Pengamat otomotif dari ITB, Dr. Andika Nugraha, menyebut bahwa dominasi Jepang masih kuat pada perangkat lunak dan kontrol sistem kendaraan.
“Kita unggul di material, tapi kalah di rekayasa digital dan keandalan sistem. Jika tidak dikejar melalui litbang, kita hanya akan jadi tukang cetak besi,” jelasnya kepada Bona News, Selasa (8/7/2025).
Laporan terbaru BloombergNEF menyatakan bahwa Indonesia memiliki potensi menjadi pusat produksi powertrain EV terbesar di Asia Tenggara pada 2027, mengingat cadangan nikelnya yang mencapai 21 juta ton menurut USGS 2024 — terbesar di dunia.

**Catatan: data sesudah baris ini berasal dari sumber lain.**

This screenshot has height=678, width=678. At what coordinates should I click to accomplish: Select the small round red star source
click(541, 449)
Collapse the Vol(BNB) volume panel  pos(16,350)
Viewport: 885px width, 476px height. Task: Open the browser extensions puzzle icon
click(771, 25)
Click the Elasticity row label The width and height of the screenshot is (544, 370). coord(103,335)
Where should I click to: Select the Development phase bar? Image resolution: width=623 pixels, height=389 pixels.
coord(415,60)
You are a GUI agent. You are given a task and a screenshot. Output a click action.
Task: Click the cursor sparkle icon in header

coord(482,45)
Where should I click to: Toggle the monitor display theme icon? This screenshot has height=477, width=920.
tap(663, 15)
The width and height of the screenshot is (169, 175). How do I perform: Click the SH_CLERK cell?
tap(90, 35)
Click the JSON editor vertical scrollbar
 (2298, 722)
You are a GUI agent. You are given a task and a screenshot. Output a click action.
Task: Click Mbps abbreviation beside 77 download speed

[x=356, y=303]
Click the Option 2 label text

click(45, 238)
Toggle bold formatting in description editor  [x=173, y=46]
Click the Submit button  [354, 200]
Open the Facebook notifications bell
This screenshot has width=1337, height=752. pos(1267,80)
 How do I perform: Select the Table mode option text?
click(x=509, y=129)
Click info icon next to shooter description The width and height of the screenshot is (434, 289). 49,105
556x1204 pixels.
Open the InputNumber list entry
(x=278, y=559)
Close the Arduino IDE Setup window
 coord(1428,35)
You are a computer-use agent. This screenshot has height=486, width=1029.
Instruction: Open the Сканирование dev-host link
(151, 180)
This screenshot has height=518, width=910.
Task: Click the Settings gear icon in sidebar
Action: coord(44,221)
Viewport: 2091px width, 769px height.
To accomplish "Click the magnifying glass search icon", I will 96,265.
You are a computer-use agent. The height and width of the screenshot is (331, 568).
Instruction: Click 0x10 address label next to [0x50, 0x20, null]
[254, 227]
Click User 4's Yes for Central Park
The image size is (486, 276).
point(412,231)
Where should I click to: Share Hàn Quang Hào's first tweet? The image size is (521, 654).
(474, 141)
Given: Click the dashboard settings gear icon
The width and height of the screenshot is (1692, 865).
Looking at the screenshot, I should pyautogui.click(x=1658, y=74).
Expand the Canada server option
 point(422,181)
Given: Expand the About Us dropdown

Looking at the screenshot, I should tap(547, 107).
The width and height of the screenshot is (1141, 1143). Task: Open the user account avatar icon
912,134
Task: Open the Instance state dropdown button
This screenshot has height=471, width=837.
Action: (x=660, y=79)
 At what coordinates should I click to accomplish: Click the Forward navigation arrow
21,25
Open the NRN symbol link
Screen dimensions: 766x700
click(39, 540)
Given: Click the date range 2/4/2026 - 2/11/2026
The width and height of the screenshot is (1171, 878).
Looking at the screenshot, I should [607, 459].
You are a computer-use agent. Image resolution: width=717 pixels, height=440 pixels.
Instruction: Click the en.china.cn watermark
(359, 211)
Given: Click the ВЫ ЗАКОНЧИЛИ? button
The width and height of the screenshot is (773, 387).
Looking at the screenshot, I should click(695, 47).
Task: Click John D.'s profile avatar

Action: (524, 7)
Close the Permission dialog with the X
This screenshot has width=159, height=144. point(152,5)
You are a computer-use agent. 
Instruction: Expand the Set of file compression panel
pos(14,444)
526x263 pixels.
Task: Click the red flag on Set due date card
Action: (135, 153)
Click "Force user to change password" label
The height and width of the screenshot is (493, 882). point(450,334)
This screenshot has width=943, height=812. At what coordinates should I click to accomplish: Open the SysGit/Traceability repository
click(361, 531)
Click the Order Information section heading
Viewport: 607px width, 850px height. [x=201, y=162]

Bahkan, Indonesia mulai didekati oleh India dan Turki untuk kerja sama pasokan komponen EV karena kedua negara tengah membatasi impor dari Tiongkok.
Strategi hilirisasi nikel yang selama ini dikritik mulai menunjukkan hasil di sektor otomotif. Namun tantangan besar masih terbuka: tanpa investasi besar pada teknologi digital dan sistem kontrol, Indonesia tetap berisiko hanya menjadi eksportir logam, bukan pemimpin teknologi kendaraan masa depan. (Red)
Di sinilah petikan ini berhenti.